Shortly after we arrived, Bess attracted the attention of a male dog. The dog’s owner had carelessly let him off the leash and the dog caught Bess’s scent. From a distance I could see the dog galloping towards us. Bess sat at my feet behind me and was, I think, expecting me to save her. What to do? I had only seconds to decide. The sprinting hound arrived, fully expecting to claim his prize. Instead, he was greeted by me barking at him and waving my arms up and down like a maniac. The dog looked confused and stood there, just long enough for his owner to catch him up and attach the lead on his neck, much to my relief. The owner apologized profusely, and we both agreed there was no harm done.
That might have been the end of the story, had I not noticed that something, or rather someone, was missing. In order to defend Bess’s honor, I had let go of the stroller, with my son in it, which had proceeded unguided down the path and then disappeared around the corner. It was one of those moments parents dread. I collected myself and started down the path, which had a stone wall on one side and curved gently to the left. The stroller had free-wheeled fifteen yards before crashing into the wall. Angels must have guided it to safety, I decided, and I was relieved to find my son unharmed and nonplussed. He greeted me with a large grin.
The memory of that day was prompted by being in the place where it all happened. It seemed like yesterday. The incident with the dog in the daytime was probably the most vivid memory. As I sifted through the years, other memories came back, including one of a Sunday School picnic in the gardens. I remembered another occasion when I sat on a park bench and silently meditated, as dusk fell and the day turned from light to dark. I felt a deep connection to the park, now renewed by my son’s and granddaughters’ presence here. Naturally, this made me feel old, like living in one time and then the next, as though the present were being superimposed upon the past.

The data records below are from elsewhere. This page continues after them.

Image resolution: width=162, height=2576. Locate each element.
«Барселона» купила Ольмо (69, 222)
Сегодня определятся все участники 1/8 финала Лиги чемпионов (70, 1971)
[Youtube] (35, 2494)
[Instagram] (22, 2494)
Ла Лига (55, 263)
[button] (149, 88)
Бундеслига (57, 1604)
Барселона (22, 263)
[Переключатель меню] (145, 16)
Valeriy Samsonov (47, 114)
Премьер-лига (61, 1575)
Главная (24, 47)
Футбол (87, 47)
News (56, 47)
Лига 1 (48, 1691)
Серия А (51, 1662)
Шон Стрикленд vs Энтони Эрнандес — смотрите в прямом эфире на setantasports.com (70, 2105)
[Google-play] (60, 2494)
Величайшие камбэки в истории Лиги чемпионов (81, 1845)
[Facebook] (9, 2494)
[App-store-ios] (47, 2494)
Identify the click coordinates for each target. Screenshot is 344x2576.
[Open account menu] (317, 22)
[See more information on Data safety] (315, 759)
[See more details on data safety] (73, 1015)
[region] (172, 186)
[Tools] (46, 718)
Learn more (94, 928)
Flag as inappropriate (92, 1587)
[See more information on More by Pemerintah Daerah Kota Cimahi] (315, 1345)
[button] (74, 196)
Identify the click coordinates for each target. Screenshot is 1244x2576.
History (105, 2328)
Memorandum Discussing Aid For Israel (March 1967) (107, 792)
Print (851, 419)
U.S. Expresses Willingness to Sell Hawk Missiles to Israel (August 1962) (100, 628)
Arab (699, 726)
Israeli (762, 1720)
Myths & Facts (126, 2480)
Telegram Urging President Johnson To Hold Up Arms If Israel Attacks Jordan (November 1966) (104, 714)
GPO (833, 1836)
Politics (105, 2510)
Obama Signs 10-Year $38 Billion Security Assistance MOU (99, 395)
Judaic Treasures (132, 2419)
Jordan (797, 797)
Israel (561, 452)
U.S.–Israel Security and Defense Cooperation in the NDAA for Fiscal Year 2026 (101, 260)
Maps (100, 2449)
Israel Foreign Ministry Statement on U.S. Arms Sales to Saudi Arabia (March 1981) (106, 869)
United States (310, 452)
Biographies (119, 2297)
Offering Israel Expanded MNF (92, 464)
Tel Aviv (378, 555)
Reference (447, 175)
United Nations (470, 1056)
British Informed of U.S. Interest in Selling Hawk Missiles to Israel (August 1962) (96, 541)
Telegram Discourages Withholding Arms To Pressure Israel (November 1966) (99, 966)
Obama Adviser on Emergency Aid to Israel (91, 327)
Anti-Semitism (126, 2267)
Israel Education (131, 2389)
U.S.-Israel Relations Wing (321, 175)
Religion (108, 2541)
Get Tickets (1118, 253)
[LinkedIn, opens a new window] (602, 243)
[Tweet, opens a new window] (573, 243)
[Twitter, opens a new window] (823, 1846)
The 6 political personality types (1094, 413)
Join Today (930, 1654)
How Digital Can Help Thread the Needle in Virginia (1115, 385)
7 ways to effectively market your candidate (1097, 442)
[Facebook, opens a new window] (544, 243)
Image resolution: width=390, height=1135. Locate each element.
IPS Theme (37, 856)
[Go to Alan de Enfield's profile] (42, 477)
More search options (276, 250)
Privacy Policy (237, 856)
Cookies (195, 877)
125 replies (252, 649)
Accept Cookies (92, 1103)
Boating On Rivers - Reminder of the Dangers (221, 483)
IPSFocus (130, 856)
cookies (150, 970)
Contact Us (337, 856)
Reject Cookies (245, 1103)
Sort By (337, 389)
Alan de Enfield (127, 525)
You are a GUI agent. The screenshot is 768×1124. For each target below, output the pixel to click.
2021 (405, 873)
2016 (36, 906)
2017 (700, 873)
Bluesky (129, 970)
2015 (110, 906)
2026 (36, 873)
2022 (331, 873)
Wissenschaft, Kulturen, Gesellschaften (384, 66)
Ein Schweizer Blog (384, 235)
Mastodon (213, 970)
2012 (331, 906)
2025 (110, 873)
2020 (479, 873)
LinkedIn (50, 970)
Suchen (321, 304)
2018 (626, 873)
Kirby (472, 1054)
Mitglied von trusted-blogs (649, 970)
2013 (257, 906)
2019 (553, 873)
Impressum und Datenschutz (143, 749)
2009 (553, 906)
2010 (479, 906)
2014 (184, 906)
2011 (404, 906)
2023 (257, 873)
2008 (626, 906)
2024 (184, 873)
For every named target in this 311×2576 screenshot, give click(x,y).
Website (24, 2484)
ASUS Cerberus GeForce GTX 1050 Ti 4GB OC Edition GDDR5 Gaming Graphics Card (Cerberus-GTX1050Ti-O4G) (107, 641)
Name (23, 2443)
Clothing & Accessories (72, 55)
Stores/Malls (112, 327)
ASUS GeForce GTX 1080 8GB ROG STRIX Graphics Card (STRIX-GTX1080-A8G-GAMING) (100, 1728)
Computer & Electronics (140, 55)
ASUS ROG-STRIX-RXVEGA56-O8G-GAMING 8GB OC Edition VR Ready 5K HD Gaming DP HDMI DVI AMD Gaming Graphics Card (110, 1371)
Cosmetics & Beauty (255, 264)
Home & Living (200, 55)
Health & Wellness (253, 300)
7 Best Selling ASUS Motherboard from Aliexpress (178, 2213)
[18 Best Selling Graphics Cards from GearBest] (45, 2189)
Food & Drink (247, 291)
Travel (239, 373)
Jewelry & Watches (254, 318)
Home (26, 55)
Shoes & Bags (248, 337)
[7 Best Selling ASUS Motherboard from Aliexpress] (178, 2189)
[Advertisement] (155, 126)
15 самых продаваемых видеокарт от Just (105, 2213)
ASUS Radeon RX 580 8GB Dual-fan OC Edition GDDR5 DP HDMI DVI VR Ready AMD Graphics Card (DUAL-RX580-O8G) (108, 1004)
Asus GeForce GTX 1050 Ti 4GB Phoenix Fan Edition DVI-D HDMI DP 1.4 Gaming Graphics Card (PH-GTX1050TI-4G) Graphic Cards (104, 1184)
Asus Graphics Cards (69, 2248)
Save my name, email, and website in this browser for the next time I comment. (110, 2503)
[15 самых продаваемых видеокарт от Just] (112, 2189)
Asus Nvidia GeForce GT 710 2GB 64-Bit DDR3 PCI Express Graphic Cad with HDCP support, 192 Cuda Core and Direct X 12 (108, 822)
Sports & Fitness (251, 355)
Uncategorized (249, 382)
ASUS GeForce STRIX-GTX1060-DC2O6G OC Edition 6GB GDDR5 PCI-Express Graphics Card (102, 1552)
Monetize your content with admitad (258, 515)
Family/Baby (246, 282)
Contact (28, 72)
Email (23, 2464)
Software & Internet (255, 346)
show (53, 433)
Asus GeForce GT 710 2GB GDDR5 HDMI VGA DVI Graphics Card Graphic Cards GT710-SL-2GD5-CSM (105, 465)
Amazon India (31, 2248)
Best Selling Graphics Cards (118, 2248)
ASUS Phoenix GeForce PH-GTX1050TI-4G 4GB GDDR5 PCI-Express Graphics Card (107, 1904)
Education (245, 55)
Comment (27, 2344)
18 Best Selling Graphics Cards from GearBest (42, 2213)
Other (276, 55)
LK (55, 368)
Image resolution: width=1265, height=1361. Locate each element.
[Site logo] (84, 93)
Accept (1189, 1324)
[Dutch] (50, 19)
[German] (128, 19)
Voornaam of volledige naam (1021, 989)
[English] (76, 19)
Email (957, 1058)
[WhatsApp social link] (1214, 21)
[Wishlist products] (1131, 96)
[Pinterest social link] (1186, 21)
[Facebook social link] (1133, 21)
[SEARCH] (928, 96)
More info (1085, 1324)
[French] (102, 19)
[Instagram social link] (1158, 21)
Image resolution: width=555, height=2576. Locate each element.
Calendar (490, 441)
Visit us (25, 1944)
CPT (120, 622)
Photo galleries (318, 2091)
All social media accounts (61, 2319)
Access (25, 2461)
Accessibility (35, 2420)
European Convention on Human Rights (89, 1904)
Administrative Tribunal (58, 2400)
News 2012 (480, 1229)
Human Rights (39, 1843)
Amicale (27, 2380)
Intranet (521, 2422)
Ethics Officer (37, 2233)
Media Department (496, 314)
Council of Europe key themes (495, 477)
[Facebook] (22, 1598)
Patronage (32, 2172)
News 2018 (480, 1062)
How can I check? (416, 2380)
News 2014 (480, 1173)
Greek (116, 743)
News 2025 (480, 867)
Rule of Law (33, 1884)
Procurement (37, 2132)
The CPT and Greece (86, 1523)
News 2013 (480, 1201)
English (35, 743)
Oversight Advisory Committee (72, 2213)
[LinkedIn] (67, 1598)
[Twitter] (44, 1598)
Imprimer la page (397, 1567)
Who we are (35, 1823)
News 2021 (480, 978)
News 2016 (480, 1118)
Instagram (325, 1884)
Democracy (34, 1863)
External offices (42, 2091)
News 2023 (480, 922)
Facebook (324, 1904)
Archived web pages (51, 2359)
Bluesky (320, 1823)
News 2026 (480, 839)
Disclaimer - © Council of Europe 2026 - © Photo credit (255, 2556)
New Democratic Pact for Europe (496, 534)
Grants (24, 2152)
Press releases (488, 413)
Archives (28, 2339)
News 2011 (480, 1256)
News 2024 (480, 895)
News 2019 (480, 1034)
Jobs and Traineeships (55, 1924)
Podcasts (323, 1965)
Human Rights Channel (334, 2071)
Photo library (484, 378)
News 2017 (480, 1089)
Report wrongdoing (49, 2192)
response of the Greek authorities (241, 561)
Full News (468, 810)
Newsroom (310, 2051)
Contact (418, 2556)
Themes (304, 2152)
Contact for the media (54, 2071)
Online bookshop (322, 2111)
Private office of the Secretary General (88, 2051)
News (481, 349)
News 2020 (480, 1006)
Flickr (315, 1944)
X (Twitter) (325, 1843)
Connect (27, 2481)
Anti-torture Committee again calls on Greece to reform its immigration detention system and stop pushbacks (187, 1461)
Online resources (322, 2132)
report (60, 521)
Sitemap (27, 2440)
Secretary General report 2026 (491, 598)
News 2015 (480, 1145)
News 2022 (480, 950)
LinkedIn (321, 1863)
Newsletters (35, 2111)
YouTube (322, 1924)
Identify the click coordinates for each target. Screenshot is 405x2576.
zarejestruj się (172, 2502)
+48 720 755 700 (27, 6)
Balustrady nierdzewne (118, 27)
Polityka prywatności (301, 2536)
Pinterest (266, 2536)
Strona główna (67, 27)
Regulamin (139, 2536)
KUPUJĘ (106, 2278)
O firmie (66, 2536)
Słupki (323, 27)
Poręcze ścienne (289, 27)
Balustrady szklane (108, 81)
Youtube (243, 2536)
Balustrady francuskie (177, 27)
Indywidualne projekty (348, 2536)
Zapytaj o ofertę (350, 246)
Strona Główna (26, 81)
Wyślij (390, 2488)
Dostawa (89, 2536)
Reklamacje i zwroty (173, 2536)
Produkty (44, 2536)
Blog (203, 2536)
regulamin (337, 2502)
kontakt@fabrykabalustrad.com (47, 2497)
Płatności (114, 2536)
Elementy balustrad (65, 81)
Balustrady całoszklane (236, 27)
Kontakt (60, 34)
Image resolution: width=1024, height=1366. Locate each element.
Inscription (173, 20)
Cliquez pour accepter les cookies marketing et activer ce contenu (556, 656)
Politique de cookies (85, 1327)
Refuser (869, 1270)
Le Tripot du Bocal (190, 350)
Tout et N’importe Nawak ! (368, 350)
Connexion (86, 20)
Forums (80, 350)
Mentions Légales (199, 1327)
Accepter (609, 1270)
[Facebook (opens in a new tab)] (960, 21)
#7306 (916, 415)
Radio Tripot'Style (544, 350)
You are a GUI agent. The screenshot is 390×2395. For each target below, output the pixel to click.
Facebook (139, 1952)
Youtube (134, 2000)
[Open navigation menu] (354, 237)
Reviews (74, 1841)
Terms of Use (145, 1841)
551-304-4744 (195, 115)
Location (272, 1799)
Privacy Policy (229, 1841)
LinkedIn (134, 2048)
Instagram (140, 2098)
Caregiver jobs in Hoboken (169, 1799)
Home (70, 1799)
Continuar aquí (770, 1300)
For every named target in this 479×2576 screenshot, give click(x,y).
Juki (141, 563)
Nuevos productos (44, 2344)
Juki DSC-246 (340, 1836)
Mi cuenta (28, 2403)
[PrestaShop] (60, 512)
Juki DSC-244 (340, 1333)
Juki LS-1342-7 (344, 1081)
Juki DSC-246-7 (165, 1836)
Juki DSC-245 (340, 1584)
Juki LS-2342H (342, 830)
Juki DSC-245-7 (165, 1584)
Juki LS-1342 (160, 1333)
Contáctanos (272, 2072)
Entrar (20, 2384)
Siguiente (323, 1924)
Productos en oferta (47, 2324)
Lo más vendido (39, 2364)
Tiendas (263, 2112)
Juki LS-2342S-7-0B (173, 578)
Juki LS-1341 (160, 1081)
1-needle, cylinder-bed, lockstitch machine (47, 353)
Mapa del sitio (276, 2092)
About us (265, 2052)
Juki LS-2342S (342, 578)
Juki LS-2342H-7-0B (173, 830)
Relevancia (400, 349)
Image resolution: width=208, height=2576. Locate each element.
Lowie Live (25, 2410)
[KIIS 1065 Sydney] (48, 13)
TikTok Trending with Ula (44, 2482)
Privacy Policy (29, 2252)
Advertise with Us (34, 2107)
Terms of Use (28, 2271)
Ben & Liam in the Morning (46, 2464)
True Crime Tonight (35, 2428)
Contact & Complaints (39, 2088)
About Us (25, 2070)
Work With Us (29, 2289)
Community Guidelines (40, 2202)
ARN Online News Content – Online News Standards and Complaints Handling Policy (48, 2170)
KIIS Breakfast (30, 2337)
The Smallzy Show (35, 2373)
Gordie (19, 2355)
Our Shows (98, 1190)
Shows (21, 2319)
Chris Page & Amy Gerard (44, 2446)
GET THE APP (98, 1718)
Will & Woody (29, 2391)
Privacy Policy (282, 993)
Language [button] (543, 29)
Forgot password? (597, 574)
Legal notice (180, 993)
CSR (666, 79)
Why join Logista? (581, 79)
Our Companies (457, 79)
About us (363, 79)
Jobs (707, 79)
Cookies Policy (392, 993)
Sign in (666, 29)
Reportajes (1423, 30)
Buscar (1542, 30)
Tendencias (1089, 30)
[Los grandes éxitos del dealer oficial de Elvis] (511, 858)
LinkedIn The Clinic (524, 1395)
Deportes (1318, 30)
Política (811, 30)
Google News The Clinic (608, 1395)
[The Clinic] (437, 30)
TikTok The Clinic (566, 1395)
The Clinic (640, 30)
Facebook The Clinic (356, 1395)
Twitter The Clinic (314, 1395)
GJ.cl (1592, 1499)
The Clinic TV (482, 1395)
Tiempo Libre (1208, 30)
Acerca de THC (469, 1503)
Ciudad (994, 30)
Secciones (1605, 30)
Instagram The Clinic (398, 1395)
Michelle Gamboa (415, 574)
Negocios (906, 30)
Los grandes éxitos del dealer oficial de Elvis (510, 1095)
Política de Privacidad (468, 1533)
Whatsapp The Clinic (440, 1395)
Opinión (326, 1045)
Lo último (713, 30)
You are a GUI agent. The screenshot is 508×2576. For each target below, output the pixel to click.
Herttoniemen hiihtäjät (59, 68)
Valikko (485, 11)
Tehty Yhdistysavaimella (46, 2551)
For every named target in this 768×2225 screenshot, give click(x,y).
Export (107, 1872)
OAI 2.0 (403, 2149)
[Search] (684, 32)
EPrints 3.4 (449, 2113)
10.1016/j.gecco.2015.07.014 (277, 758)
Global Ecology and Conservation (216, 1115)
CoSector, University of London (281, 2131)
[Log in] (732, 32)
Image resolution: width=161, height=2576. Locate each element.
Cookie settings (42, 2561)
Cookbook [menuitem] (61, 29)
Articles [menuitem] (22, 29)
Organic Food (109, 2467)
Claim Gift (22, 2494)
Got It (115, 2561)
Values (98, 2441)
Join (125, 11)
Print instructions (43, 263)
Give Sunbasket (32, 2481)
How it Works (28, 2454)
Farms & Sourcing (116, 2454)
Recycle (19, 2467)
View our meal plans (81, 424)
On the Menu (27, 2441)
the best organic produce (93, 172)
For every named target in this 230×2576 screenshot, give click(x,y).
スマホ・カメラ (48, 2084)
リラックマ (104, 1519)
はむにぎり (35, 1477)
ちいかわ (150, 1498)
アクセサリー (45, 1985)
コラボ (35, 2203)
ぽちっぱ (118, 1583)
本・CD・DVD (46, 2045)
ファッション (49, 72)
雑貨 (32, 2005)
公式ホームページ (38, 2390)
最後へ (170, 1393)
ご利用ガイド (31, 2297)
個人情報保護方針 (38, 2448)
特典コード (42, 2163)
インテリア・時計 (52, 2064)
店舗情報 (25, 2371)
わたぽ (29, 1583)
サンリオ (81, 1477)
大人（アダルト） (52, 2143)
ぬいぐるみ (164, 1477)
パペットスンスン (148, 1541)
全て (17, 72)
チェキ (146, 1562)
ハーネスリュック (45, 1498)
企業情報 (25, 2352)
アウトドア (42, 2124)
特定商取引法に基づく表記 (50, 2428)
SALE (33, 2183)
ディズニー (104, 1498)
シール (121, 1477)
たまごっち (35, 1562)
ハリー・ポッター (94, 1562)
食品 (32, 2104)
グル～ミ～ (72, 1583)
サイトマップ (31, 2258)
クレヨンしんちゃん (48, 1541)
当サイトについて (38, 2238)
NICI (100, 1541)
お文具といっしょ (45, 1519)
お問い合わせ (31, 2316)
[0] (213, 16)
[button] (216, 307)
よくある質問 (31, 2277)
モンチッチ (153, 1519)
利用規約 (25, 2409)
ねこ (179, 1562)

Then I adjusted to the reality of how time moves in cycles. I was experiencing the completion of a cycle in my own life and trying to make sense of it. What is time saying to me now? The end of one cycle can be the beginning of another. The natural rhythm of life is meant to propel us gently forward, not hold us in place.
After our granddaughters had finished playing, we went to the park café and had something to eat and drink. The following day the girls came to our airbnb cottage - called Church Mouse Cottage - and played with the dolls’ house, had a story read to them, and searched for the mice hidden throughout the cottage. As we live an ocean apart, this family time is precious.
It occurs to me that my meditation on time may have been prompted by an unexpected source: the local church. The cottage is close to the church, and every quarter hour the church clock chimes. This is useful if you wake in the middle of the night and wonder what time it is, although I also wonder if it is one of the reasons why the two houses next to us have “for sale” signs outside.